From behind the bar, Chamberlain greets everyone who walks through the door, by name if he knows it: He’s loving life.

“I used to be in the Navy Seabees,” he said. “My detailer said the Navy didn’t care if I got out. I said, ‘OK, see you later.’ It turned out good.”

After working for several Japanese companies, he fired up his own bar and hasn’t looked back.

The Chamberlains have worked hard to make My Place unique. It’s the only joint in town that serves up certain microbrews, and the ribs are a house special, smoked out back for 14 hours.

Above all, the Chamberlains want their bar to be a home away from home.

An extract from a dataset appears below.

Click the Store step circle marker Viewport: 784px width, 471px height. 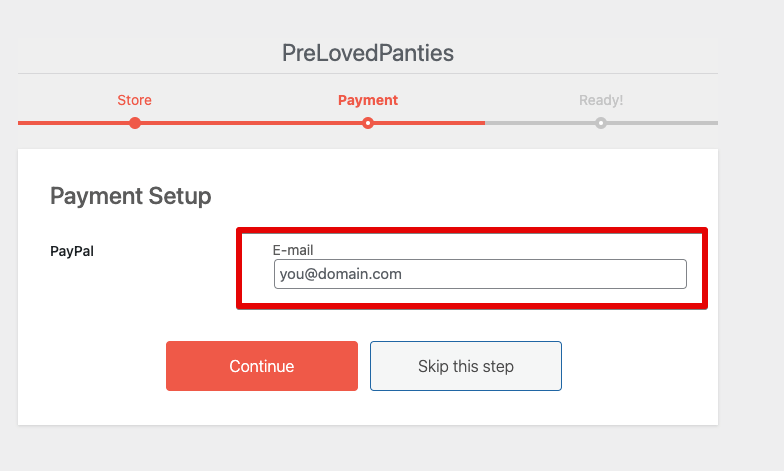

Clientele is a mix of Americans and Japanese, with a few French and British tossed in, from young servicemembers to gray-haired civilians.

“It’s like the sign says,” said Lee Martin, a base contractor: “It’s a place where you can come and feel like you belong.”

As always, if you drink, do so responsibly. Don’t drink and drive.

My Place

Misawa, Japan

Drink prices: Beer, draft and bottled, is 500-800 yen. Mixed drinks and liquors, 600-1,000 yen. Alcoholic milkshakes, 800 yen.

Cover: None

Food: The house special (2,000 yen) is smoked prime rib with homemade cornbread. Homemade burritos and fajitas also are available.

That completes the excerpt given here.